The number three computer disk drive maker, which is based in Irvine, Calif., claims to be planning to focus on personal computers, as opposed to enterprise solutions.

To that end, most of the 420 workers in its Rochester, Minn.-based design center, which was opened in December 1994, are expected to lose their jobs.

Like its competitors IBM and Seagate, Western Digital was hit last year with falling prices in the disk drive industry, price shifts that forced Seagate and others to also cut employees and costs.

"We are exiting the enterprise hard drive business because our share has been declining in a market that is getting increasingly competitive," Matt Massengill, president and chief executive, says in a statement. Nonetheless, in the fiscal year ended July 3, 1999, the high-end drives used in high-speed servers and computer workstations accounted for about 11 per cent of Western Digital's US$2.8 billion in revenue.

It seems that just about every company now has an Internet plan, and this move seems indicitave of Western Digital's desire to become one of the gang. A release by the company says that it plans to concentrate on making special devices to meet a growing corporate need for storing data as they bring their businesses toward an Internet model.

Western Digital also announced that its operating loss for the second fiscal quarter, which ended December 31, was significantly lower than the Wall Street analysts' estimates of approximately US$100 million, before previously-announced special charges. It attributed the better operating performance to improved pricing and demand with respect to the desktop hard drive market, and also a successful recall of faulty hard drives that began in September 1999.

Robert Katzive, an analyst with Disk/Trend Inc., of Mountain View, Calif., says that the recall was important in maintaining system builders' views of Western Digital as a reasonable hard drive manufacturer, although it did engender some ill will. "I think they did the responsible thing, but if you happen to be in the computer manufacturing business, it's a bit of a pain because it puts, in some cases, a strain on your service operations, which costs money, of course," he says. "I think they caught the problem before it started to cause a significant number of problems in the field," he adds, which is something that many builders consider laudable.
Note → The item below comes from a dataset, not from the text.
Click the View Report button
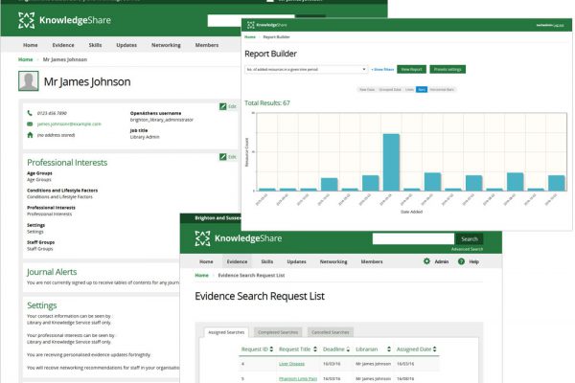This screenshot has height=383, width=575. pyautogui.click(x=411, y=69)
But after suffering a setback as major as a 400,000 drive recall, why would Western Digital stop production on a line that accounts for 11 per cent of its revenue? Massengill explains that Western Digital's market share in the enterprise world has been shrinking of late, and that "two major enterprise-class OEM customers" recently indicated they are reducing their number of enterprise hard disk drive suppliers. He also describes his company as having a "lack of execution in the enterprise business over the last year."

"These trends," he says, "made it clear that this was the right decision now for Western Digital."
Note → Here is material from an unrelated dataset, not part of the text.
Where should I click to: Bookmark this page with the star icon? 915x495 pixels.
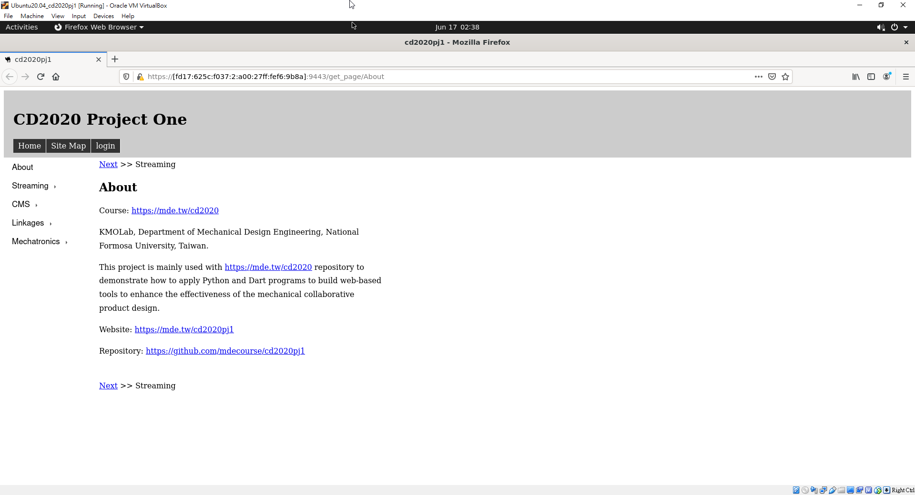click(x=785, y=77)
The company is planning to continue full support for all its enterprise-class drives throughout the length of their life cycles, and that it will still sell off its remaining drives over the course of the next year.

This, Massengill says, will allow the company to focus on strategies for Internet-related storage devices for the enterprise.
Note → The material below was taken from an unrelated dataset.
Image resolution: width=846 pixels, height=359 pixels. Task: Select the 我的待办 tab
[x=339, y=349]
"The greater promise for Western Digital, in the enterprise market, is to claim more of the opportunity created by the Internet in emerging high-growth markets without established players, in managing the content, flow and security of the growing amounts of stored data," he says. "We have the talent, intellectual property, heritage of innovation, and the vision to assert a much broader role for Western Digital in storage on the Internet."

The company's first such foray into the online world will be through a wholly-owned subsidiary named Connex. Connex focuses on network attached storage systems and enterprise-wide storage area networks. Connex is expected to begin shipping product in the coming weeks. Unlike earlier Western Digital enterprise products, which were mostly high- speed SCSI drives for installation in servers and high-end workstations, Connex will offer independent, scale-able network storage.

"Another subsidiary, SageTree, is focused on data warehousing software and services," says Massengill. "This is the direction we've set for the company in the enterprise market, and subsequent initiatives and technology investments will reflect this strategy."

Of course, all that's of little consolation to the employees of the company's current enterprise storage division.

As the company's release reads, "Western Digital currently employs approximately 420 people in its Rochester enterprise drive operation. These employees will be given consideration for job openings at WD operations in San Jose and Irvine, Calif., although it is anticipated the vast majority will be laid off and given severance and outplacement packages."

Massengill was sure to thank the members of the team for their service. "We are grateful to our Western Digital Rochester people for having made such an impressive early impact in serving this market and a gallant effort to succeed as the space became more competitive. We also greatly appreciate the support we have received from the greater Rochester community over the last five years," he said.